Arguably the most interesting of these software developments is the ability to drag and drop files from one location to another. This goes hand in hand with another software development, Apple’s new Files app. This lets you change the way you set up your workflow. You can store and work with documents and images that are stored either locally on the machine or in commonly used cloud services such as Dropbox, Box or iCloud Drive.
Aside from the display size, one of the physical features that’s most noticeable is the new screen technology. The screen is brighter and more intelligent at displaying colours and white balance arrays than previous iPads.
A higher refresh rate of 120Hz means that scrolling on the iPad Pro’s screen seems considerably more fluid, with much smoother content motion. This technology (which Apple calls ‘ProMotion’) also gives Apple’s Pencil an extra edge, reducing its latency (the apparent time between the stylus tip touching the screen and registering a mark on the screen) to 20 milliseconds. This is faster than pretty much any other stylus system.
One of the things that has given iPad Pro devices some credibility as work machines in the last two years is their multitasking and productivity features.
There’s quite a bit more of this going on with the software used with new iPad Pro.
Aside from ‘drag and drop’ and ‘Files’, there’s a new customisable Dock that provides quick access to frequently used apps and documents from any screen.
There’s also a redesigned app switcher that brings Spaces to iOS. This lets you move between apps or pairs of active apps, used in Split View.
Other nice bits include a new document scanner for the default ‘Notes’ application. Like other scanning apps, this lets users scan single or multi-page documents.
Alongside all of this is more integration with Apple’s Pencil. Probably the most impressive new Pencil feature is the ability to scribble notes in an app such as Notes, close the app and then search for whatever you’ve scribbled in Spotlight later on. This is exactly the type of functionality that might make stylus sceptics reconsider the Pencil.

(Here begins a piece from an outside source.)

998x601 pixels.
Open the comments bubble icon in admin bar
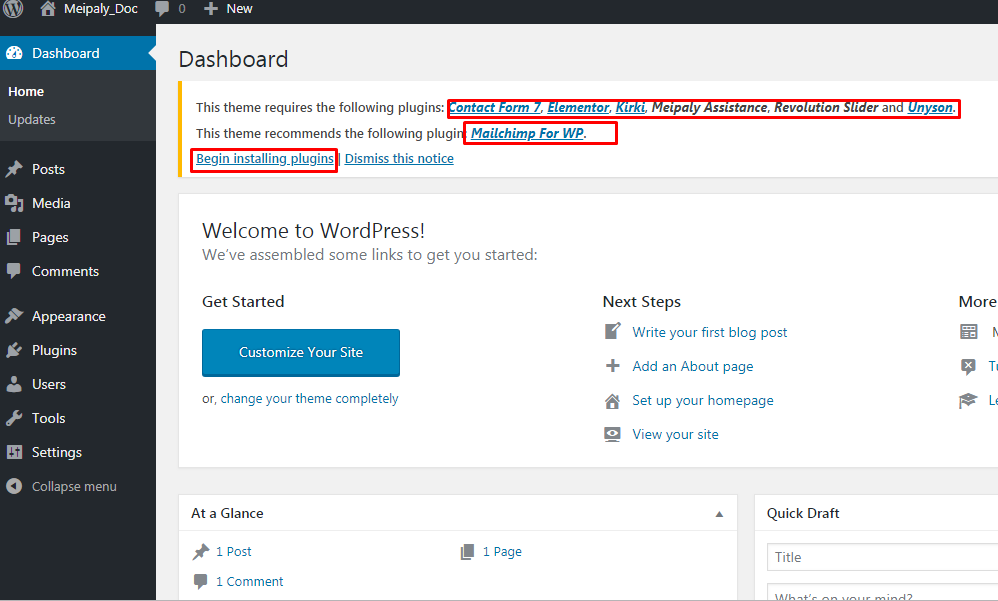[162, 9]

As one might expect, Apple has added a bit more power to the engine under the hood. This comes in the form of an A10x processor, which Apple says delivers over 30pc faster performance than the previous iPad Pro machines.
While I’ve never really appreciated a camera on an iPad, there are many people who seem to use it. So much so that Apple has included the same camera system from the iPhone 7 into the new iPad Pro. That means a 12-megapixel rear lens and a 7-megapixel FaceTime selfie camera.

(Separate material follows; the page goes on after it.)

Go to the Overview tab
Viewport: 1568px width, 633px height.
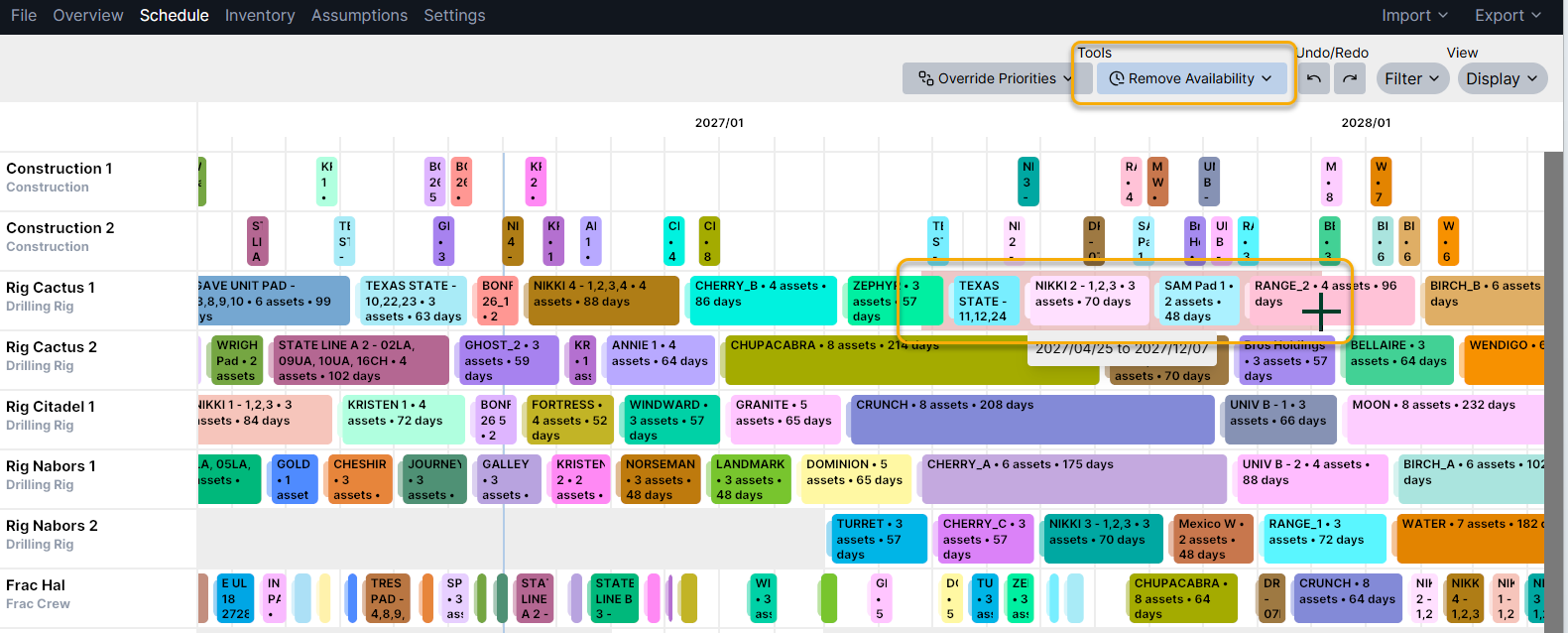tap(88, 15)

What I do appreciate (lots) is the excellent speaker system that iPad Pro models have come with. Like its predecessors, the new model comes with four speakers. This is more important than you’d think, especially if you like to use the device for a bit of Netflix, Sky Go or other streaming options.
Like other iPads, you can get this one with or without a 4G service option. It starts at 64GB (€749 wifi only) and goes up to 512GB of storage memory.
In a nutshell, this machine is getting a lot closer to the workflow stuff that regular laptops can do, as well as keeping its pacy, quickstart, ‘always on’ feeling.